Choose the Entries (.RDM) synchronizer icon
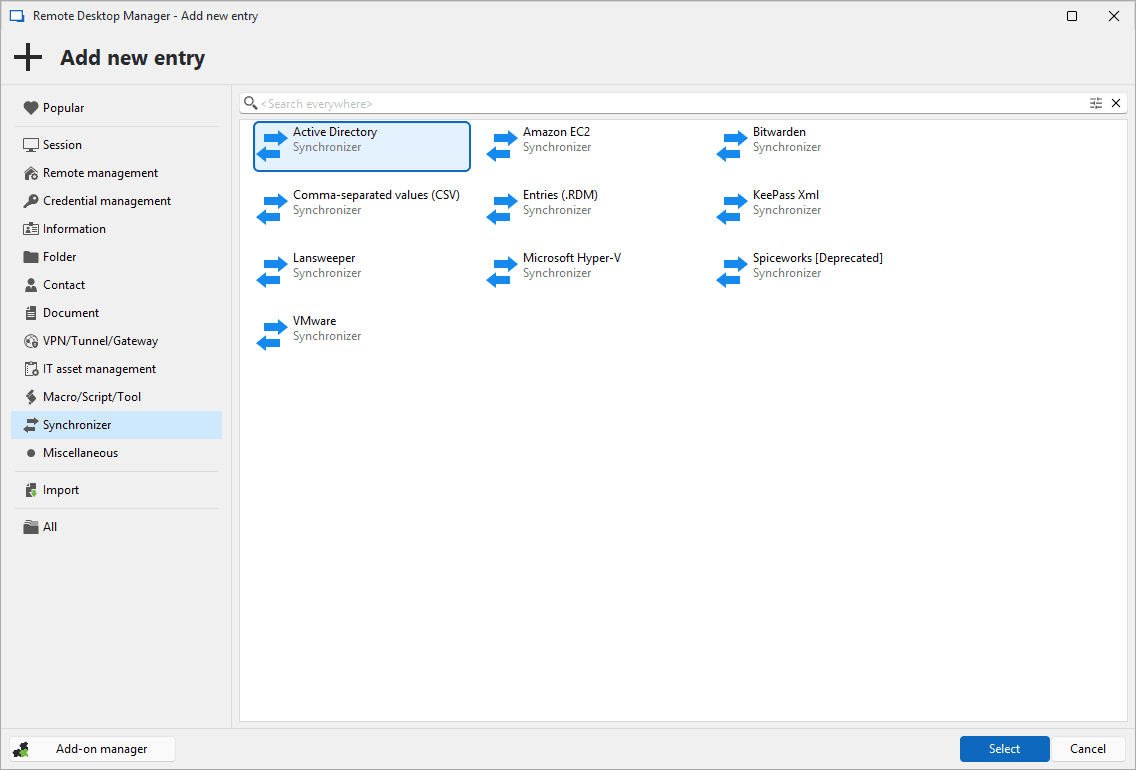502,209
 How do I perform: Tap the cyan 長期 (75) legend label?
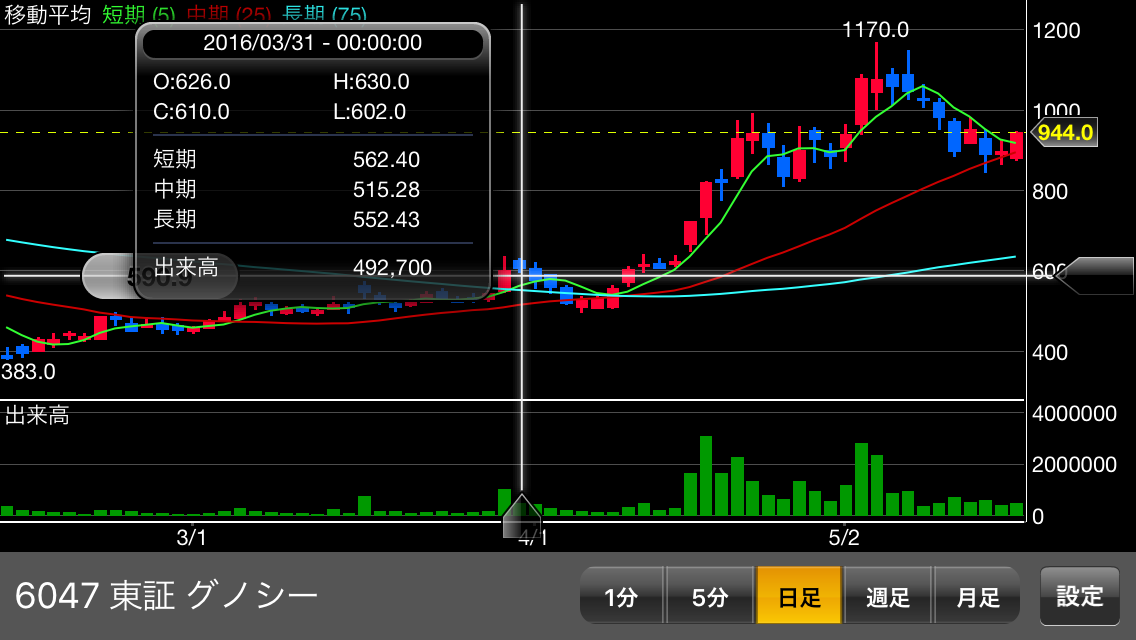click(x=324, y=14)
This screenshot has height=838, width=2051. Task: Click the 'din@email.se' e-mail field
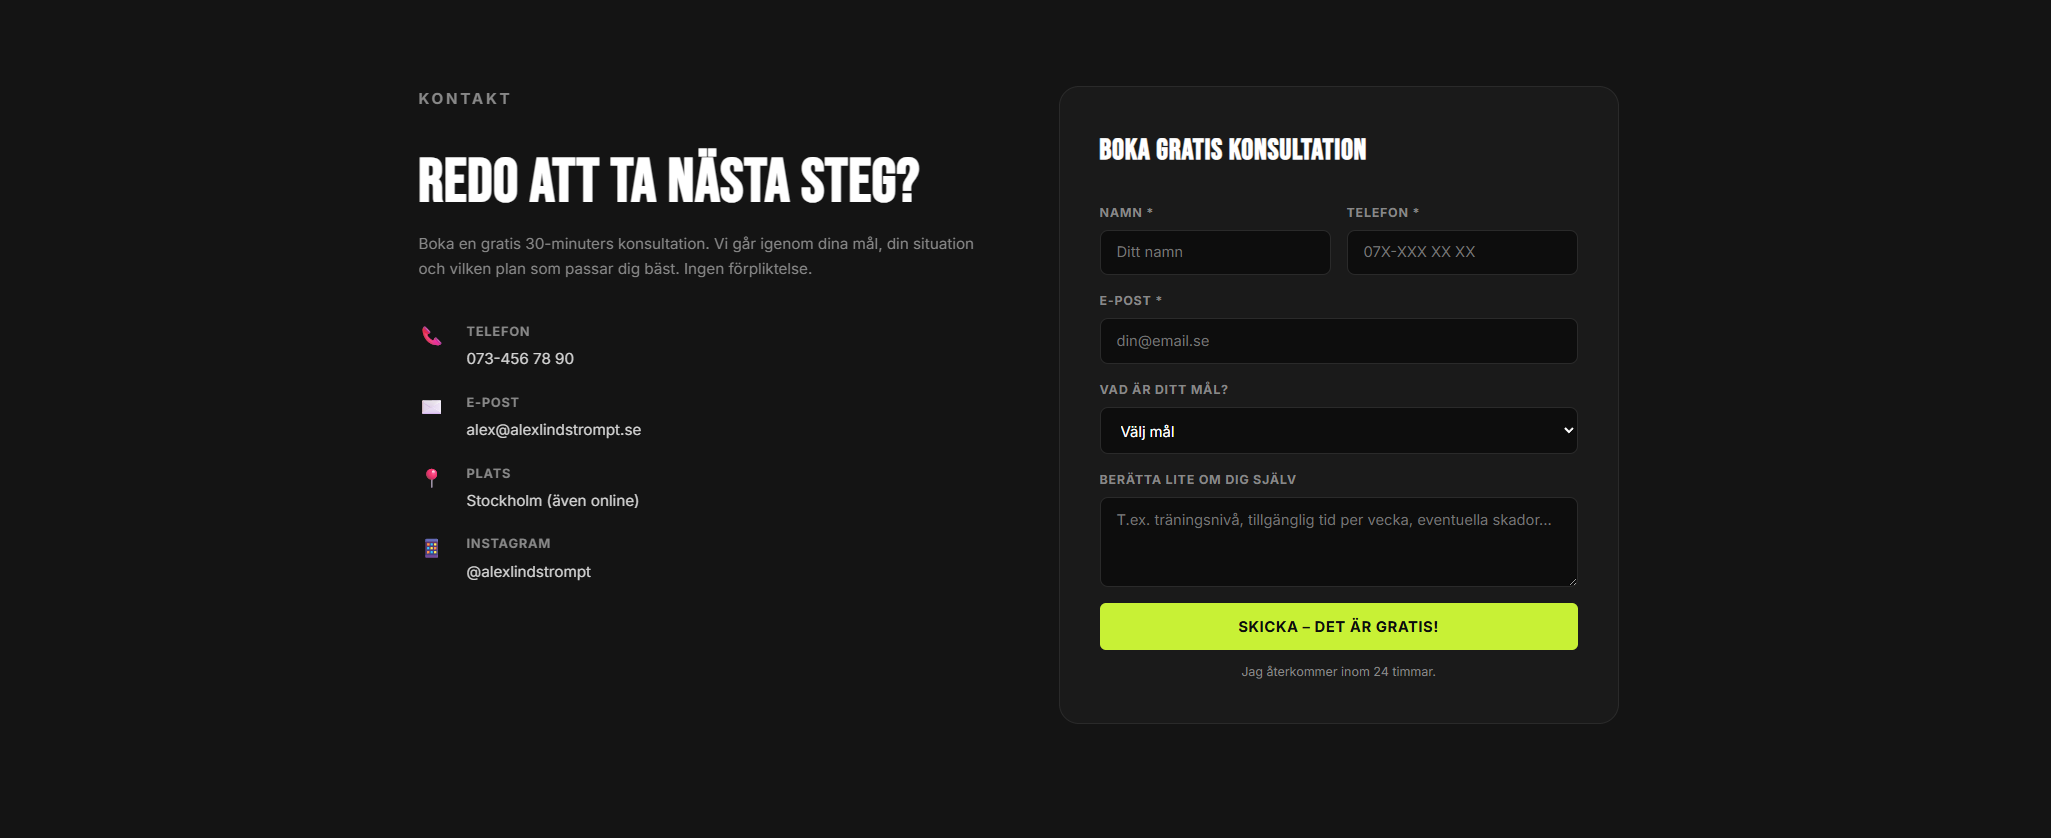1337,341
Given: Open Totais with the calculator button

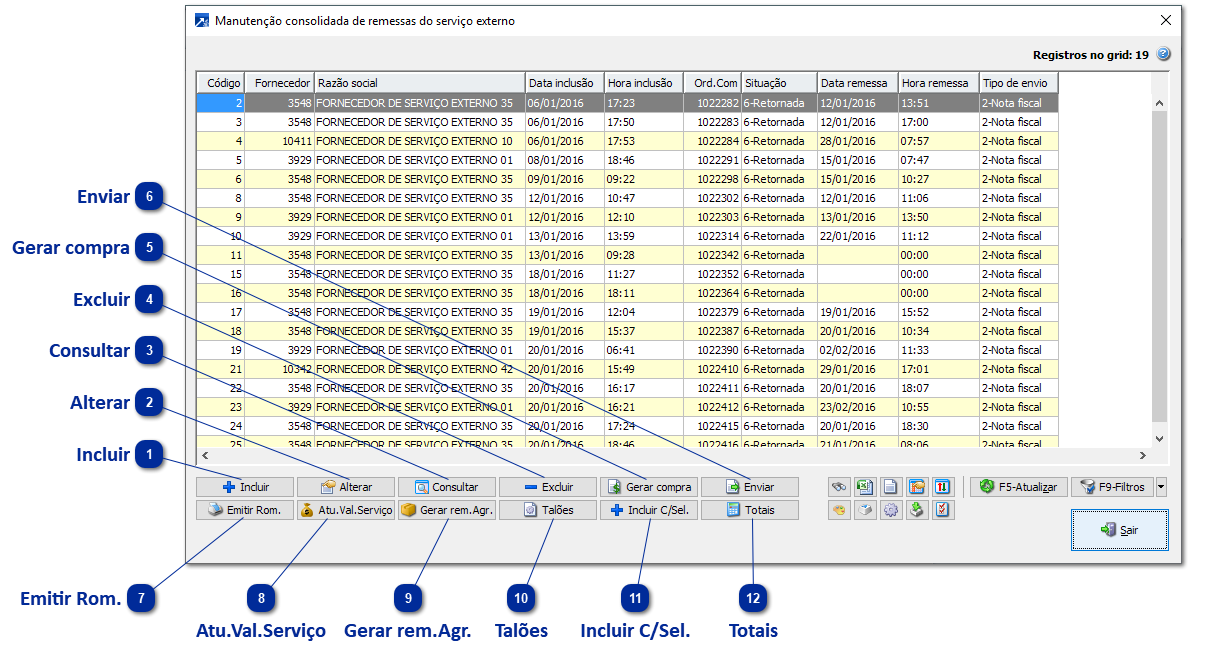Looking at the screenshot, I should (750, 510).
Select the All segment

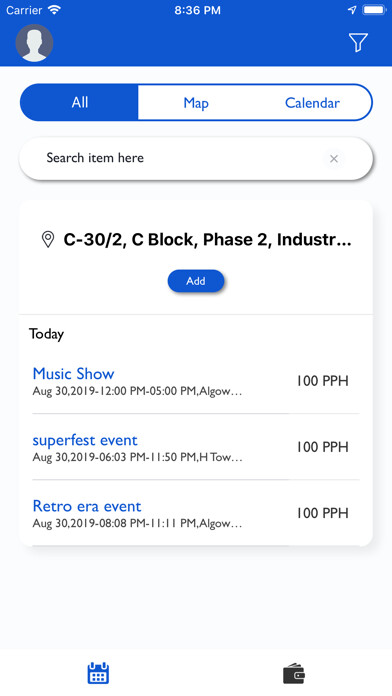(x=79, y=103)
◆ ◆ ◆ ◆ ◆ ◆ ◆
● WHAT THE TASK ASKS
Print out the material word for word, omitting the pictures.

● ANSWER
Choose the Entries (.RDM) synchronizer icon
502,209
 How do I perform: Tap the cyan 長期 (75) legend label?
click(x=324, y=14)
This screenshot has height=838, width=2051. Task: Click the 'din@email.se' e-mail field
1337,341
Given: Open Totais with the calculator button

Looking at the screenshot, I should (750, 510).
Select the All segment

(x=79, y=103)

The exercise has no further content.